**Exercise objective:** From the court opinion on Social Security disability review, write out the passage from "Step One: Determine" up to and including "C.F.R. § 416.920(g).".

The court also reviews the Commissioner's decision to determine if an error of law has been committed, which may be a procedural error, the use of an erroneous legal standard, or an incorrect application of the law. Collins v. Astrue, 648 F.3d 869, 871 (8th Cir. 2011) (citations omitted). Issues of law are reviewed de novo with deference accorded to the Commissioner's construction of the Social Security Act. Id. (citing Juszczyk v. Astrue, 542 F.3d 626, 633 (8th Cir. 2008)).

THE FIVE STEP PROCEDURE FOR DISABILITY DETERMINATIONS

Disability is defined as the "inability to engage in any substantial gainful activity by reason of any medically determinable physical or mental impairment which can be expected to result in death or which has lasted or can be expected to last for a continuous period of not less than 12 months[.]" 42 U.S.C. § 423(d)(1)(A); 42 U.S.C. § 1382c(3)(A). "An individual shall be determined to be under a disability only if his physical or mental impairment or impairments are of such severity that he is not only unable to do his previous work but cannot, considering his age, education, and work experience, engage in any other kind of substantial gainful work which exists in the national economy[.]" 42 U.S.C. § 423(d)(2)(A). An ALJ must apply a five-step procedure when determining if an applicant is disabled. Smith v. Shalala, 987 F.2d 1371, 1373 (8th Cir. 1993). The steps are as follows:

Step One: Determine whether the applicant is presently engaged in substantial gainful activity. 20 C.F.R. § 404.1520(b); 20 C.F.R. § 416.920(b).

Step Two: Determine whether the applicant has an impairment or a combination of impairments that are severe. 20 C.F.R. § 404.1520(c); 20 C.F.R. § 416.920(c).

Step Three: Determine whether any of the severe impairments identified in Step Two match the listing in Appendix 1. 20 C.F.R. § 404.1520(d); 20 C.F.R. § 416.920(d).

Step Four: Considering the applicant's RFC, determine whether the applicant can perform any past relevant work. 20 C.F.R. § 404.1520(e); 20 C.F.R. § 416.920(g).

Step Five: Determine whether any substantial gainful activity exists in the national economy that the applicant can perform. 20 C.F.R. § 404.1520(f); 20 C.F.R. § 416.920(f).

(Stored records)

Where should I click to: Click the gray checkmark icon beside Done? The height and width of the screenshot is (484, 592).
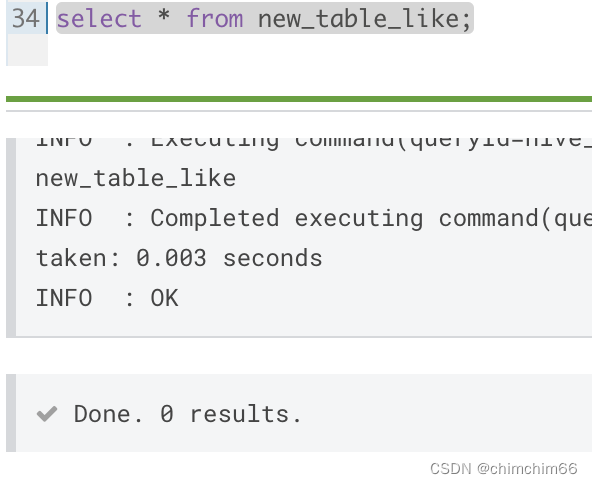(x=47, y=414)
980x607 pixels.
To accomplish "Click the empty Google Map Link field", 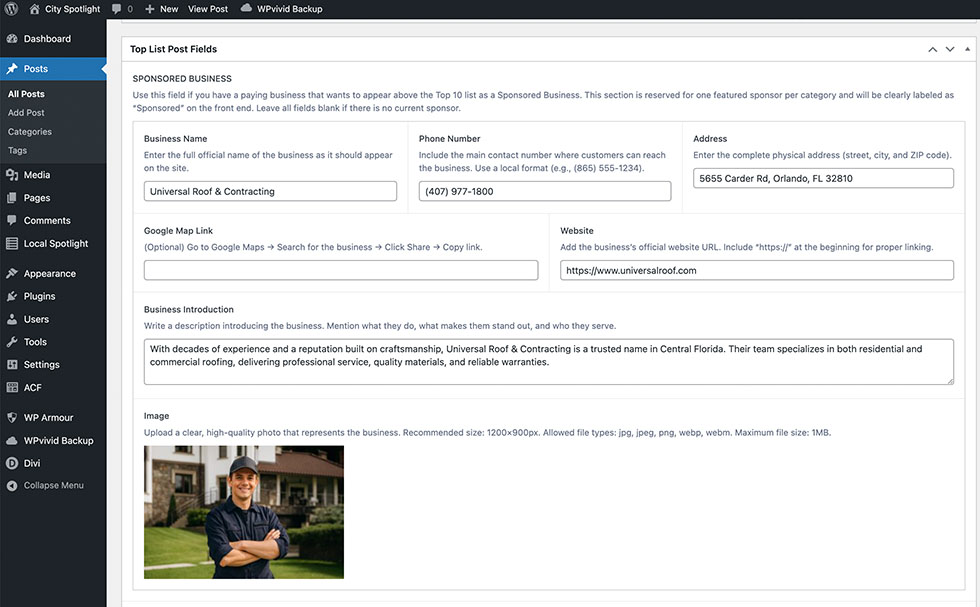I will (341, 270).
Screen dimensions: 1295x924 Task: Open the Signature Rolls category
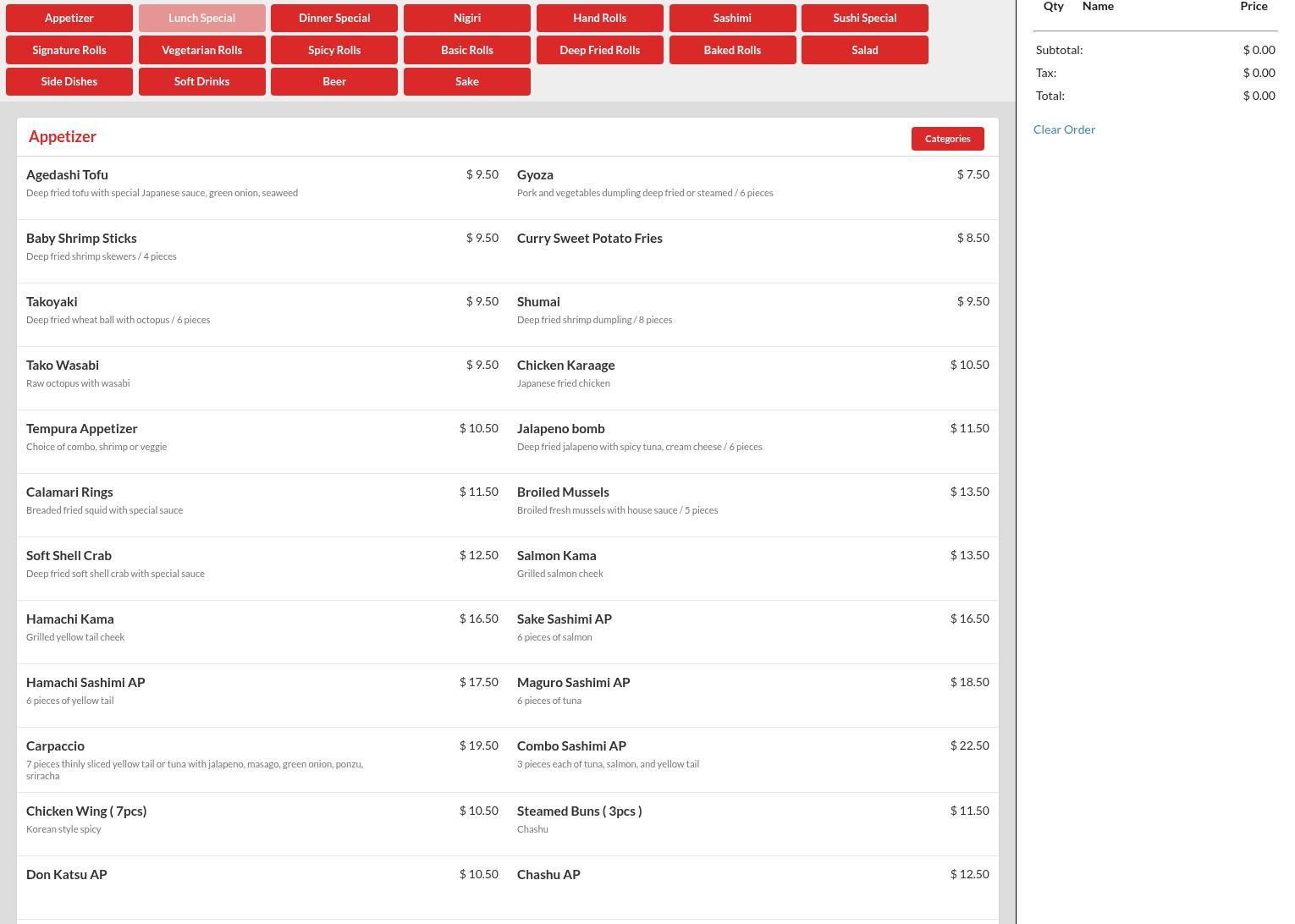pyautogui.click(x=69, y=50)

**Response to the exercise:**
Step One: Determine whether the applicant is presently engaged in substantial gainful activity. 20 C.F.R. § 404.1520(b); 20 C.F.R. § 416.920(b).

Step Two: Determine whether the applicant has an impairment or a combination of impairments that are severe. 20 C.F.R. § 404.1520(c); 20 C.F.R. § 416.920(c).

Step Three: Determine whether any of the severe impairments identified in Step Two match the listing in Appendix 1. 20 C.F.R. § 404.1520(d); 20 C.F.R. § 416.920(d).

Step Four: Considering the applicant's RFC, determine whether the applicant can perform any past relevant work. 20 C.F.R. § 404.1520(e); 20 C.F.R. § 416.920(g).